The 5,700-sf Advanced Multimodality Image Guided Operating Suite (AMIGO) represents a significant development in integrating imaging and surgery into one space. The Suite is located in a basement of Brigham and Women’s Hospital. Three diagnostic and procedure rooms allow imaging before, during, and after surgery with minimal disruption to the patient and the surgical procedure. This suite provides clinicians and researchers with new opportunities to improve surgical techniques and develop new clinical methodologies.
An operating room is linked to adjacent imaging suites, enabling the patient to remain in place while the machines—including a 33,000-pound MRI—move from one chamber to another in the middle of a surgical procedure. The array of infrastructure necessary to enable this technology is concealed behind walls and above ceilings, which were kept neutral in appearance so as not to compete with critical patient information displays.

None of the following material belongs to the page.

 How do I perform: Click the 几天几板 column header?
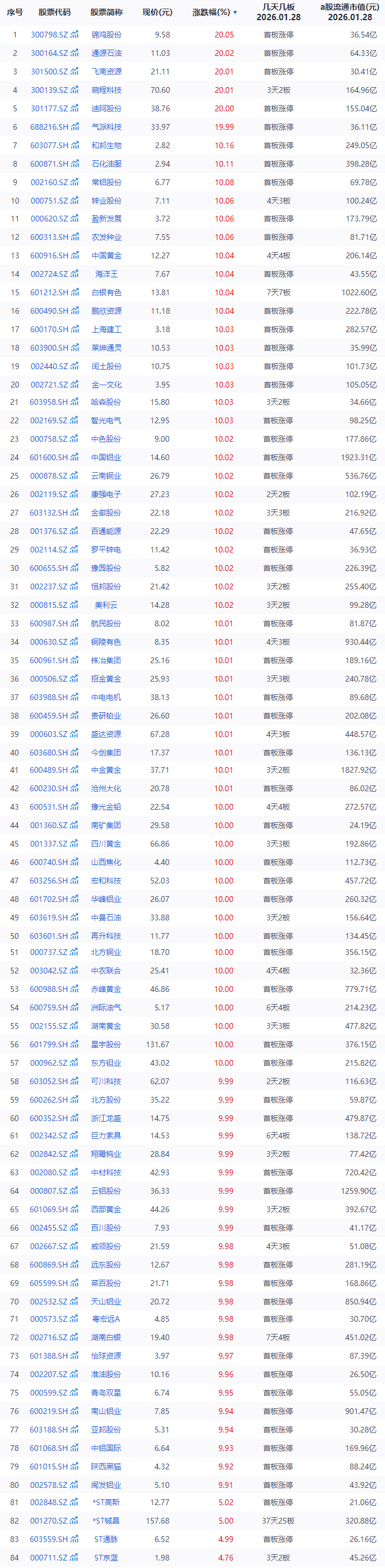click(278, 12)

Ceiling booms supporting monitors, anesthesia equipment, and lights swing aside to clear the immediate magnetic field, and the MRI glides on an overhead track. Alternatively, the table can be rotated or extended to allow for angiography or PET/CT imaging. Once the images have been completed and reviewed, the MRI glides out, the ceiling booms rotate back into place, the shielded door slides shut, and surgery resumes.
The 80 sf immediately surrounding the operating room table comprises the sterile operating field. Beyond that space, the AMIGO Suite is made up of concentric outer zones of distinct types of activity, the first being the area of movable equipment used during surgery, while the outer edges of the room hold fixed equipment. The floor patterns indicate the zones of use and activity. The room enclosure marks the edge of the RF-shielded environment; the interstitial space above the finished ceiling and the slab above contain all the infrastructure to support the equipment and room requirements.
The kinetic qualities of the Suite are captured on the floor, where the arc of the operating table’s rotation and the limits of the magnet’s Gaussian surfaces are rendered in a palette of colors derived from the facility’s equipment.